For three years the AHA Standards Scientific Committee, a team of veterinarians and advisors on animal behavior and welfare, developed humane guidelines for laying hens, broiler chickens, and beef and dairy cattle.

Free Farmed certification requires producers to raise food animals in a more spacious environment, rapidly seek veterinary assistance when needed, and provide ready access to food and water. Included in the guidelines are training and education standards for farm management and staff.

Prohibited by the guidelines are such widely accepted practices as induced molting and administering antibiotics as growth promoters.

This September the AHA announced its certification program at a press conference in Washington, DC. "Animals raised for food often endure conditions of extreme confinement, where they cannot express their behaviors. This program will go far in changing that," said Tim O'Brien, AHA president and chief executive officer.

The Free Farmed certification program is comparable to what the Royal Society for the Prevention of Cruelty to Animals launched in the United Kingdom in 1994. There, producers, retailers, and others formed Freedom Food, an alternative food brand certified as having come from humanely raised animals.

Rather than creating a new brand and trying to compete in the US market, the AHA hopes consumer demand will compel food animal producers to adopt humane guidelines.

The Royal Society for the Prevention of Cruelty to Animals has officially endorsed the AHA program.
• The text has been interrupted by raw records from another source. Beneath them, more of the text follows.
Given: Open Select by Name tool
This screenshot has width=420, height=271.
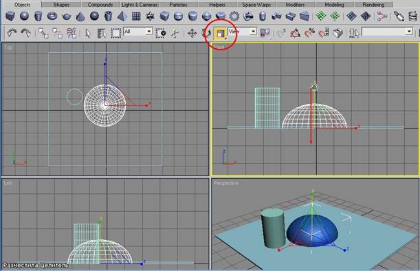Looking at the screenshot, I should click(102, 33).
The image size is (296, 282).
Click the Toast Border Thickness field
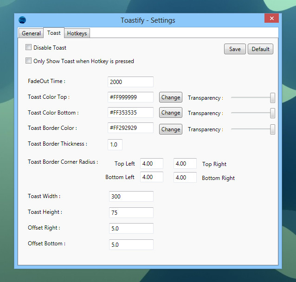[115, 145]
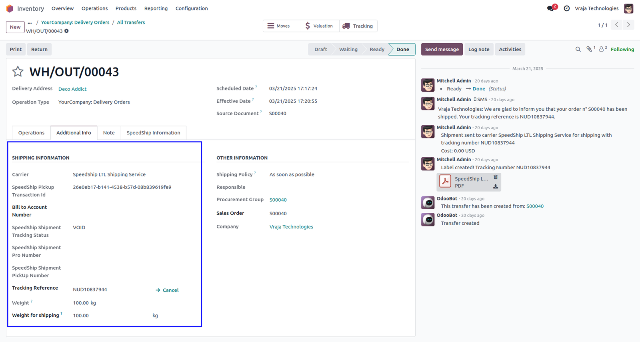The width and height of the screenshot is (640, 342).
Task: Open user avatar menu for Vraja Technologies
Action: point(628,8)
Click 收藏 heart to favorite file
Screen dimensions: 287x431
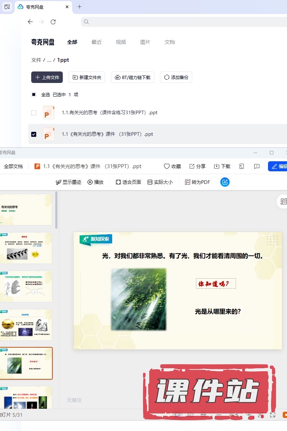pyautogui.click(x=167, y=166)
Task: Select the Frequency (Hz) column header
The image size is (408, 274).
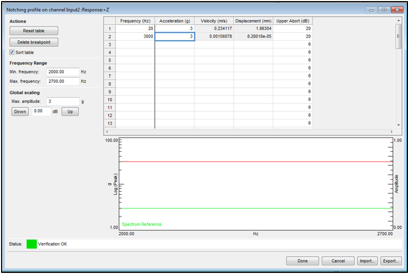Action: (x=135, y=21)
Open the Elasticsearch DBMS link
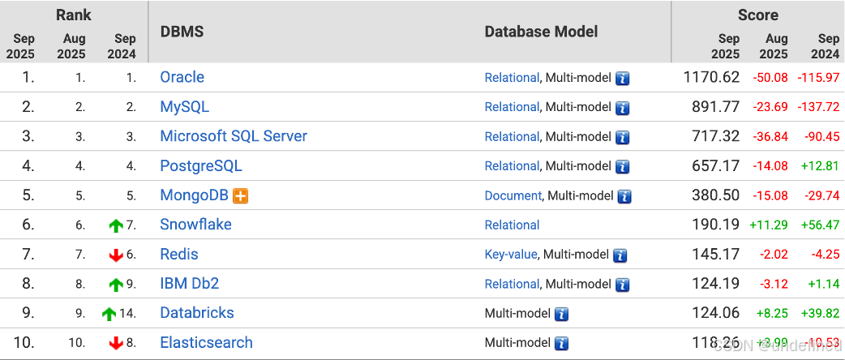Viewport: 845px width, 360px height. (206, 343)
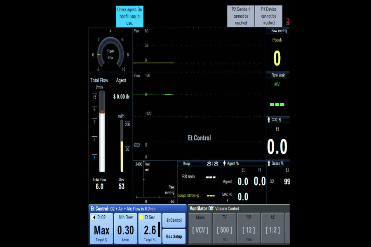Click the Min Flow 0.30 l/min setting
This screenshot has height=247, width=371.
coord(126,228)
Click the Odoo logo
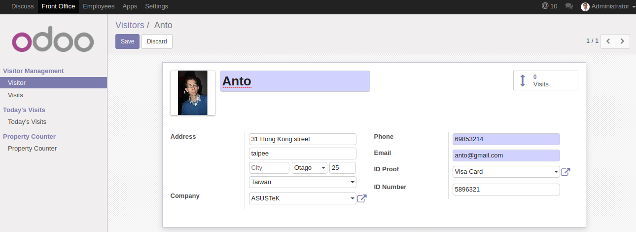 (x=53, y=42)
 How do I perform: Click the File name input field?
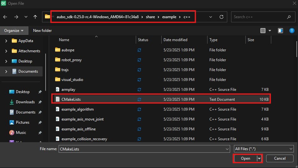click(144, 149)
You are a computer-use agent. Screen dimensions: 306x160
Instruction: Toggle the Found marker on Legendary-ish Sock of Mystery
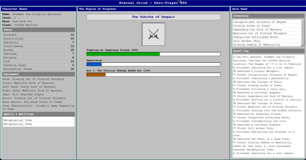[x=234, y=96]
As of press time, the AVMA has not officially reviewed the program and, therefore, has not decided on the merit of the program.

The Standards Scientific Committee has created draft guidelines for pigs and sheep, with plans for turkeys. Temple Grandin, PhD, a consultant with the McDonald's Corp renowned for her innovations in reducing stress in food animals, will help the committee devise slaughter and transportation guidelines.

"Our ambition is to have every producer be able to meet these standards. We want this very mainstream," said Adele Douglass, executive director of the nonprofit Farm Animal Services. The AHA started the Washington, DC-based affiliate to supervise the inspection, certification, and compliance of producers who have applied for Free Farmed certification.

Farm Animal Services is funded by the AHA but will eventually be supported entirely through royalties from product sales. Inspections cost $400, but the need to increase the number of certified producers for the AHA affiliate to be self-sufficient is obvious.

Assessors conduct on-site inspections to determine compliance by production operations. Following the inspection, assessors contact the USDA Agricultural Marketing Service, which may audit the producer to verify the assessor's work. The government will audit 25 percent of AHA inspections, Douglass said.

Douglass is the former director of public policy for the AHA. She believes the certification program is a practical alternative to improving the lives of food animals without waiting for sympathetic legislation.

The AHA cites a 1999 survey by the Animal Industry Foundation that indicates 44 percent of consumers are willing to pay up to five percent more for meat and poultry products labeled as coming from humanely raised animals.

The nonprofit Animal Industry Foundation educates consumers about the benefits of modern animal production and its influence on the quality of animal life. According to AIF President Steve Kopperud, the survey also found only 20 percent of consumers are willing to buy certified food if the costs rise 10 percent.

"I think that's significant," he said. "While there's a concern there, it isn't going to run as far or as deep as some on the other side would like it to."

Most of the food animal producer groups are reviewing the AHA guidelines, but given production costs, most US farmers can't afford to implement the extra standards unless processors and consumers are willing to pay more, Kopperud said.

Anticipating this objection, the AHA is attempting to offset production costs by keeping royalties received by Farm Animal Services to a minimum-four cents per 30 dozen eggs, a dollar per head of cattle, and one cent for every hundredweight of milk.